Lintang kembali mengunjungi rumah sakit sebelum berangkat ke kantor. Beberapa hari terakhir ini, dia selalu menyempatkan melihat keadaan Bintang terlebih dahulu.
Lintang berdiri cukup lama menatap dari balik kaca. Diperhatikannya dada itu masih bergerak, naik turun pelan. Banyak alat yang menempel padanya.
Sebuah ketakutan tiba-tiba merasuk ke dalam hatinya, bayi itu akan pergi menyusul Jasmine. Membayangkannya saja hatinya perih.
Segera dia menggelengkan kepala pelan mengusir bayangan itu. Dia kembali menatap Bintang.
“Sayang … apapun yang terjadi jangan tinggalkan papa,” ucap Lintang lirih. “Papa sayang Bintang,” lanjutnya pedih.
Setelah itu Lintang berangkat ke kantor. Namun, pikirannya melayang entah ke mana.
Sepanjang rapat, beberapa Lintang dia kehilangan fokus. Matanya terasa berat karena kurang tidur. Kepalanya pun sesekali berdenyut.
Setelah rapat selesai, Lintang menyandarkan tubuhnya pada kursi kerja. Dia mengusap wajah kasar.
Tubuhnya terasa sangat lelah, seolah habis dipukuli. Hampir semalaman pula dia tidak bisa tidur.
Kamar itu kini begitu sunyi. Tidak ada lagi suara yang menyambut kepulangannya, tidak ada lagi seseorang yang menunggunya sebelum tidur, dan tidak ada lagi kehangatan yang selama ini selalu ada tanpa ia sadari.
Semua itu telah hilang. Dan kini, dia merindukan hal yang dulu dianggap biasa, bahkan terkadang terasa mengganggu.
Dan dia sadar, sunyi itu jauh lebih menyakitkan dibanding rengekan yang dulu terkadang membuatnya merasa lelah.
Beberapa hari terakhir, hidupnya hanya berputar antara rumah sakit, rumah, dan pekerjaan.
Tatapannya tertuju pada ponsel yang tergeletak di atas meja.

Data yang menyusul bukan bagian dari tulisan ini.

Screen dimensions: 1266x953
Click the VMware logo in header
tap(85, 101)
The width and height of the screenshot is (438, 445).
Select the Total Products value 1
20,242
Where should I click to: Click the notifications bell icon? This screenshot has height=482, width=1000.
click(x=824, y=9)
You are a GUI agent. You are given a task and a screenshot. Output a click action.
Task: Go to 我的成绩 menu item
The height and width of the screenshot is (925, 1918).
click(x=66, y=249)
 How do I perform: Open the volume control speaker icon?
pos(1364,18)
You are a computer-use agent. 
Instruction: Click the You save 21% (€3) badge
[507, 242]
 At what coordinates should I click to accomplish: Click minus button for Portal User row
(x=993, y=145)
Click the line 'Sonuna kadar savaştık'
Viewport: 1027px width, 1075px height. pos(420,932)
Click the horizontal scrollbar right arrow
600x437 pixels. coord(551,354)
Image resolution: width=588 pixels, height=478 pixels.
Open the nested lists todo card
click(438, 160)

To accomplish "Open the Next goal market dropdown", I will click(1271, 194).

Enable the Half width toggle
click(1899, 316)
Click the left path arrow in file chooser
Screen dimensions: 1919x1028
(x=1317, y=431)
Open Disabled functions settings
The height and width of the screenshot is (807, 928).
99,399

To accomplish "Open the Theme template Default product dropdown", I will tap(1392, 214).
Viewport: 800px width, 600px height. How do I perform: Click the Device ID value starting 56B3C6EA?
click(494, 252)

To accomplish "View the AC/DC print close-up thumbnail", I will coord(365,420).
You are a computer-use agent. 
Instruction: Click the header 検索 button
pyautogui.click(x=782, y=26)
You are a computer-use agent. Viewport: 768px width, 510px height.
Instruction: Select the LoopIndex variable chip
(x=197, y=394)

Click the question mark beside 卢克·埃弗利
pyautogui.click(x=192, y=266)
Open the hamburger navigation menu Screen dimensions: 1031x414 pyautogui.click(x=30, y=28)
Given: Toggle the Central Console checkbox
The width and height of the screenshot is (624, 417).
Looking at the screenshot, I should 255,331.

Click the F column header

Nama Embun tiba-tiba muncul di pikirannya.
Dia harus menemuinya, ada banyak hal yang ingin dibicarakan. Tentang Bintang, tentang masa depan mereka dan tentang kehidupan yang harus tetap berjalan, meski Jasmine telah tiada.
Lintang meraih ponsel dan menyalakannya. Namun, tak lama kemudian, ia meletakkannya kembali. Niatnya untuk menghubungi Embun diurungkan. Dia memutuskan datang saja saat makan malam nanti. Lagi pula, sudah pasti wanita itu ada di rumah.
Lintang kemudian meminta Revan mengantarkannya pulang. Tidak mungkin dia menyetir dalam keadaan seperti itu.
Dia tidak ingin terjadi sesuatu yang tidak diinginkan, terlebih kini ada Bintang dalam hidupnya. Kali ini, keselamatannya bukan lagi hanya tentang dirinya sendiri.
“Sudah pulang, Nak?” kata Bu Inggrid saat Lintang masuk ke dalam rumah.
“Iya, Ma. Lintang capek sekali, mau istirahat,. jawabnya lalu melesat naik ke lantai dua.
Bu inggrid hanya menatap punggung Lintang hingga menghilang. Baru kali ini dia melihat putranya yang pekerja keras sangat kelelahan seperti itu.
Lintang selesai membersihkan diri, lalu merebahkan diri di atas kasur berharap dapat tidur nyenyak kali ini.